LOS ANGELES – When emergency physicians need to estimate the weight of a pediatric patient, asking Mom or Dad works about as well as or better than more sophisticated measurement systems.

That’s according to the results of a systematic review of the literature on pediatric weight estimation published online in Annals of Emergency Medicine.

"When emergency department staff needs to know the weight of children for purposes of emergency resuscitation, parents generally offer the most accurate estimates," said lead author Kelly D. Young, MD, MS, of the Harbor-UCLA Medical Center in Los Angeles. "Length-based methods of measurement came in second. We still have trouble getting accurate estimates for children from populations with high obesity rates and high malnourishment rates, regardless of which method is used."

How accurate were the parents’ estimations? The study found that 70% to 80% of parents and legal guardians estimated children's weight within a 10% margin higher or lower than the child's actual weight.

For the review, 80 studies met inclusion criteria with predominant methods: parent or healthcare worker weight estimation, age-based formulas, and length-based estimation without – for example Broselow Tape — or with adjustment for body habitus — for example, Pediatric Advanced Weight-Prediction in the Emergency Room (PAWPER) tape or the Mercy method.

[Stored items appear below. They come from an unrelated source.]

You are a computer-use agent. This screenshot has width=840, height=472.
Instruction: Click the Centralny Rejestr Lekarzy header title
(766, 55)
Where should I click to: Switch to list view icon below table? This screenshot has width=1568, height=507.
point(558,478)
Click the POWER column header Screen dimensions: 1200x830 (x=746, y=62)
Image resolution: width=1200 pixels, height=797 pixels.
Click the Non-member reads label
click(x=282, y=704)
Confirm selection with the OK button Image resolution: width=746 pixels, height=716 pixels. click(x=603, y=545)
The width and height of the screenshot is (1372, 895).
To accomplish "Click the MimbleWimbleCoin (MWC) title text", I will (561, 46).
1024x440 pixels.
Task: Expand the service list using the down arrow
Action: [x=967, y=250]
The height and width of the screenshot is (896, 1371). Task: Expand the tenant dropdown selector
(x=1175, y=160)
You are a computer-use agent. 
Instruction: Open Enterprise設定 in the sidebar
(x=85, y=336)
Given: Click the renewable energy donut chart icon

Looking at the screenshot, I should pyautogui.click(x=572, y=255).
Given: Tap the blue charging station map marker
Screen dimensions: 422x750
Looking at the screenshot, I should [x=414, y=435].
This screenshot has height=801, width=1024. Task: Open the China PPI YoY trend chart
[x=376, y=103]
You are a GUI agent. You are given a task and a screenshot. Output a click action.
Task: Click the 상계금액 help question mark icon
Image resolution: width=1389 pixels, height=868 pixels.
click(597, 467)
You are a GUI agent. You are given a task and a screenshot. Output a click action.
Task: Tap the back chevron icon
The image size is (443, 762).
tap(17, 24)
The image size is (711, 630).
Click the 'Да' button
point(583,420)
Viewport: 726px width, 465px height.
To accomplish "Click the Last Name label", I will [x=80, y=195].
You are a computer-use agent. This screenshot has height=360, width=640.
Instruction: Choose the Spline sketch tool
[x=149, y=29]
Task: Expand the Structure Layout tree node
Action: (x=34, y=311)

“Length-based methods outperformed age-based formulae, and both tended to underestimate the weight of children from populations with high obesity rates and overestimate the weight of children from populations with high malnourishment rates,” according to study authors. “Healthcare worker estimation was not accurate.”

The study points out that age-based formulas and length-based methods without body-type adjustment tended to predict ideal, not actual, body weight.

"No reported method is truly ideal," Young added in an American College of Emergency Physicians press release. "Parental estimation, while pretty accurate, may not be available at the time of resuscitation or parents may be distraught. Parent estimation and length-based methods with adjustment for a child's body type are the most accurate methods for predicting children's total actual body weight. But then it gets complicated because some resuscitation drugs are best dosed based on ideal body weight."